Os números não mentem. O governo Lula não está adotando, definitivamente, uma política de austeridade fiscal. Aliás, é justamente por isso que o governo vem enfrentando pesados ataques da mídia e do mercado financeiro, por se recusar a cortar despesas, especialmente aquelas de cunho social.

Os gastos federais com Bolsa Família, Saúde e Educação, no acumulado de 12 meses encerrado em maio último cresceram fortemente em relação aos 12 meses do último ano de Bolsonaro. Usamos aqui, naturalmente, valores devidamente deflacionados, ajustados pelo IPCA do IBGE de maio de 2024. E somamos gastos obrigatórios e discricionários.

O gasto federal com Bolsa Família, nos 12 meses até maio deste ano, totalizou 172 bilhões de reais, 180% acima do valor gasto pelo governo Bolsonaro em seu último ano.

Com educação, as despesas federais totalizaram R$ 45,7 bilhões nos 12 meses encerrados em maio último, um aumento de 160% sobre o último ano de Bolsonaro!

As despesas federais com saúde, por sua vez, chegaram a R$ 196 bilhões no acumulado de 12 meses até maio de 2024, um aumento de 132% sobre 2022, último ano da administração anterior.

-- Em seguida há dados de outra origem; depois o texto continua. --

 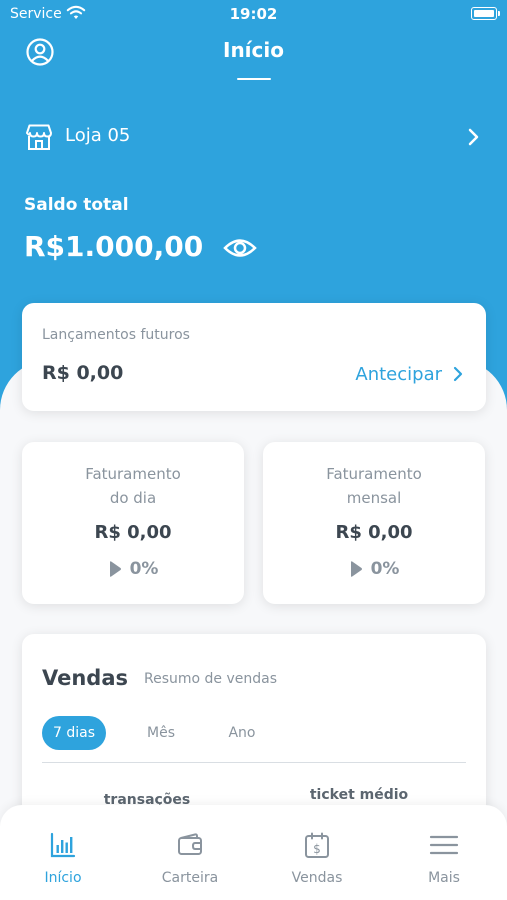 What do you see at coordinates (98, 136) in the screenshot?
I see `store-name: Loja 05` at bounding box center [98, 136].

Os gráficos abaixo ilustram bem o aumento impressionante das despesas federais com esses três itens fundamentais para a questão social: bolsa família, saúde e educação.

No caso da educação, chama atenção a forte queda dessas despesas no governo Bolsonaro. Por aí se entende a situação difícil vivida pelas universidades federais, e o tamanho do problema que explodiu em mãos do ministro Camilo Santana.

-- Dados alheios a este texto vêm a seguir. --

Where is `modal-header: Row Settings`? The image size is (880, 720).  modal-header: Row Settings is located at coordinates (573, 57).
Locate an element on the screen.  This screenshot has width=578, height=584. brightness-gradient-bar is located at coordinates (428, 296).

Aliás, até mesmo na saúde, se nota que os gastos caíram muito durante o governo Bolsonaro, mesmo com a pandemia pressionando dramaticamente o serviço público.

Como percentual do PIB, as despesas federais com educação caíram fortemente desde o início da crise política provocada pela Lava Jato, em 2014 e 2015, acentuando-se após o golpe de 2016, e caindo ainda mais durante o governo Bolsonaro. Em dezembro de 2022, último mês da administração anterior, as despesas federais com educação haviam caído para o mínimo histórico de 0,28% do PIB.

Desde que o governo Lula assumiu seu terceiro mandato, porém, os gastos com educação voltaram a subir, e agora já estão em 0,41% do PIB.

<><> Conclusão

O debate sobre a economia política do governo Lula deve ser feito com dados, porque essa é a única maneira de fazer as críticas corretas, mesmo construtivas.